Which browser/org start this and why was this started. I searched the web but found no details on this.


vendor prefixes have been around since pre css2. they are the standard method for implementing new features in a rendering engine, affixing the prefix implies that only this particular engine will render these particular properties/features/etc. vendor prefixes are rendering engine's extensions to the standard.

different implementations of the box model by ie and netscape are the root cause for all of this, as well as doctype switching. the browsers implemented standards differently and were forced with rolling back active features or dealing with what was already live.

microsoft has been doing it for awhile, as have wap css user agents, and -khtml; the explosion with css3 came about with the release of the iphone and all of its shiny. apple really set the tone in their aggressive -webkit css development.

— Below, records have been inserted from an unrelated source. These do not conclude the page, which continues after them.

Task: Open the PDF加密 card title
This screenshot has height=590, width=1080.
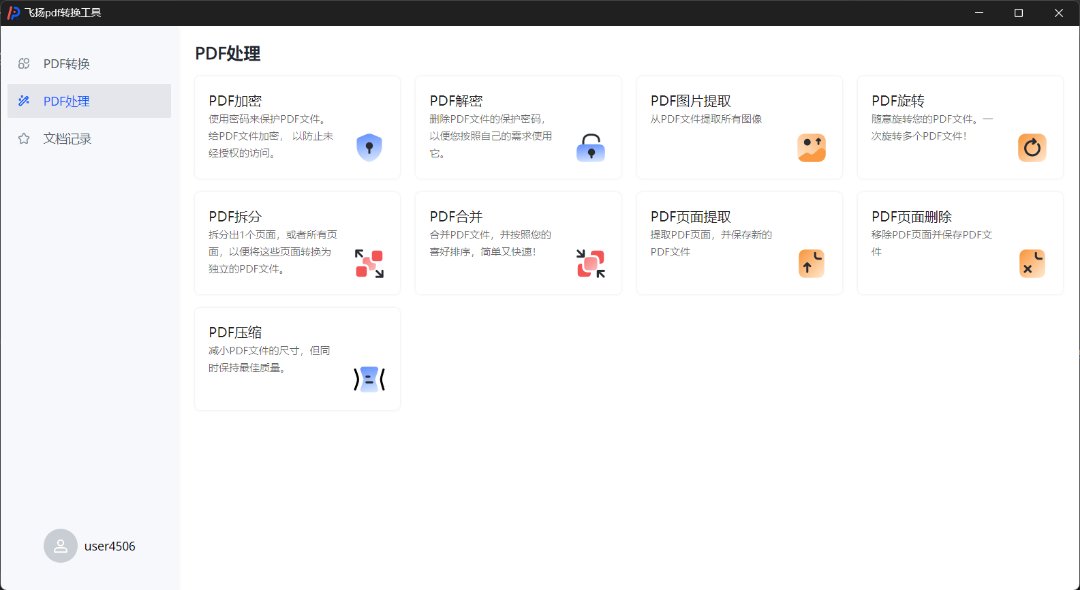Action: point(235,101)
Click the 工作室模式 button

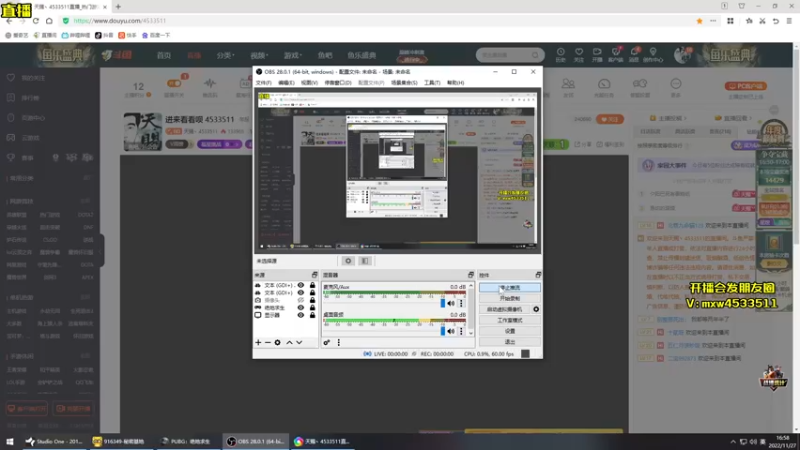click(510, 320)
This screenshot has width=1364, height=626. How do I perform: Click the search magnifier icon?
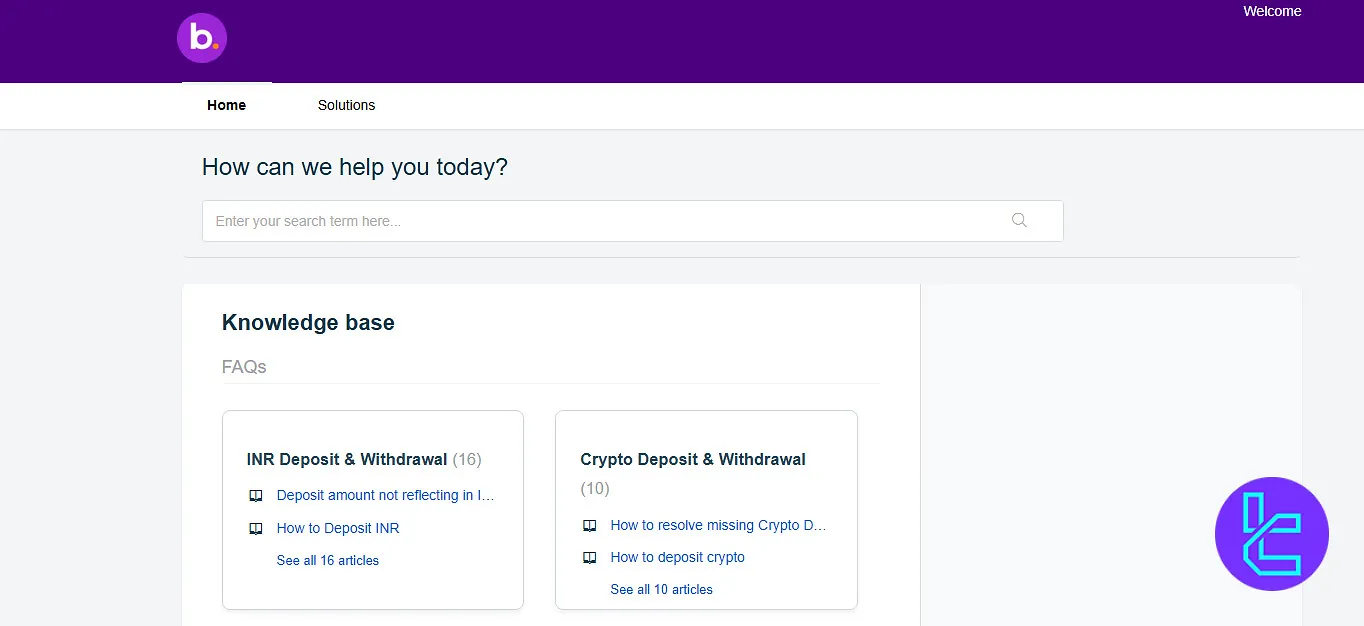click(1019, 220)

i'm not sure who exactly, but somewhere shortly after, the idea was proposed to make them a standard per rendering engine...i remember eric meyer blogging about it and reading it on the w3c site.

upon implementation, it has turned out to be not optimal, if in the very least, because a certain percentage of developers are lazy and cannot be expected to prefix for any vendor besides -webkit. i'm being sarcastic, but that's pretty much dead on, minus the -webkit comment...the largest casualty from all of this was opera...opera mini/mobile on ios were pretty much ignored by the -webkit fan club, causing entirely too many sites to be "broken" or "ugly" when viewed using opera mini/mobile....so opera quit -o- and threw away presto for webkit.


(From memory) they were doing it way back in the days of the browser wars albeit inconsistently. I recall a couple of Netscape specific prefixes from my time in the browser wars (usually where IE/Opera had got there first.) But I don't have a specific reference.

It became standard practice when work began on CSS3. Vendors proposing a standard needed to demonstrate the property in action to propose it to the W3C. Since multiple vendors might want a tag implemented differently they used vendor specific names to avoid conflict and properties lose their vendor prefixes once and resolved their differences to reach CR (Candidate Recommendation) status in the standards process.


javascript coding may have had something to do with its spread. Around the same time, people were writing such code as:

if (document.all) browser = isIE; else if(document.layers) browser = isNN;

much like they do today. So, when css started taking off, there was already a precedent for using vendor tags.